TASK | Every line of the records below that holds the word "number" should be copied out.

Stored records

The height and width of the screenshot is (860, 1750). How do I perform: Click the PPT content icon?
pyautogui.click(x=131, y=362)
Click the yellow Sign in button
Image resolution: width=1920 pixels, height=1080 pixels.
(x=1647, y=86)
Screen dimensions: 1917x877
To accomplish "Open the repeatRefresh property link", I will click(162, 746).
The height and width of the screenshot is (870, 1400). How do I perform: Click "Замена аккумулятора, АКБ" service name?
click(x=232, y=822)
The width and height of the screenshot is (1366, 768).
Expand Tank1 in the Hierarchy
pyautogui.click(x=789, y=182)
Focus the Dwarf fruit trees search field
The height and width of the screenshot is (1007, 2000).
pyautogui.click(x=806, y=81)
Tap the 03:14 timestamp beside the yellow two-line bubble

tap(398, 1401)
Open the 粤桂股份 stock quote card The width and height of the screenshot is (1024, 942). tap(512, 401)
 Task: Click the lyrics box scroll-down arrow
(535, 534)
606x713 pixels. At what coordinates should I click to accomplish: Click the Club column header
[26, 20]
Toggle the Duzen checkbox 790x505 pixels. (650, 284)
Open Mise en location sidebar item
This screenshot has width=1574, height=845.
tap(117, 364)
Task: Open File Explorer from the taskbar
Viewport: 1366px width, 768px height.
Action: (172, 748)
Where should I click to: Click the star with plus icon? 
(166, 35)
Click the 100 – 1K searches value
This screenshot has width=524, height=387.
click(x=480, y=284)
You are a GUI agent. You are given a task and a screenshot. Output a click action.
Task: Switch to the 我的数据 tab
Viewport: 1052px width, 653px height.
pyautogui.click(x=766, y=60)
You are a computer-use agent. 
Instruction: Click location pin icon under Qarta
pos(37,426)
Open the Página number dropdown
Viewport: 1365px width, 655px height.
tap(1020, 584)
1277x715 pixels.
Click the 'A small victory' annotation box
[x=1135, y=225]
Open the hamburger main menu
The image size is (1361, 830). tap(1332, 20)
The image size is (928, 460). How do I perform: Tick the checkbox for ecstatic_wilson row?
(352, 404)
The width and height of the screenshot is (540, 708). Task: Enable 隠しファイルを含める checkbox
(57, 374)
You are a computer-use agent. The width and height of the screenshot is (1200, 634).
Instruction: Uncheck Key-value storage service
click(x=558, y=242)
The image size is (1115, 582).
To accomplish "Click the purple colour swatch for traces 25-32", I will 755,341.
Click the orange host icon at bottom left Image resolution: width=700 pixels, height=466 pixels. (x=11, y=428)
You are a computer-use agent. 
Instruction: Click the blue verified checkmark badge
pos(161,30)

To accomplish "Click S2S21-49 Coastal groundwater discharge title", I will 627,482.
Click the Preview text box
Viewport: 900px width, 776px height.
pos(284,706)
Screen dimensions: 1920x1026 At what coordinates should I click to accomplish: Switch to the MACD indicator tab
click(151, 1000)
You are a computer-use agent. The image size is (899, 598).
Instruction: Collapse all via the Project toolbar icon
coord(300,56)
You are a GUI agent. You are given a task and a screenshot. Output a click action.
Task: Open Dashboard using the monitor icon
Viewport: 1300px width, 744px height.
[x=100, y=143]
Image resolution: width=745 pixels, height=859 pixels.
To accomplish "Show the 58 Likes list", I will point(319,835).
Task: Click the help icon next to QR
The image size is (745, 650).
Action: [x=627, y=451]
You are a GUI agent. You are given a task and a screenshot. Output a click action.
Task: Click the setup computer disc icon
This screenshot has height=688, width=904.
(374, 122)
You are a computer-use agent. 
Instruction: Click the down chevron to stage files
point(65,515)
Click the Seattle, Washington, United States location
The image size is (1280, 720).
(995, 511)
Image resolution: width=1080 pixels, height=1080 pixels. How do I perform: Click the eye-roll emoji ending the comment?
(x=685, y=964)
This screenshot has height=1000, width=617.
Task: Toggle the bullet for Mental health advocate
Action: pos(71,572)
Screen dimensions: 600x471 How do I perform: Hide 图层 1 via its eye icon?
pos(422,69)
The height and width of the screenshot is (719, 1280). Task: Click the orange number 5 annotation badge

RESPONSE BOX |
Open the Página number dropdown
The height and width of the screenshot is (719, 1280). Task: Click the orange number 5 annotation badge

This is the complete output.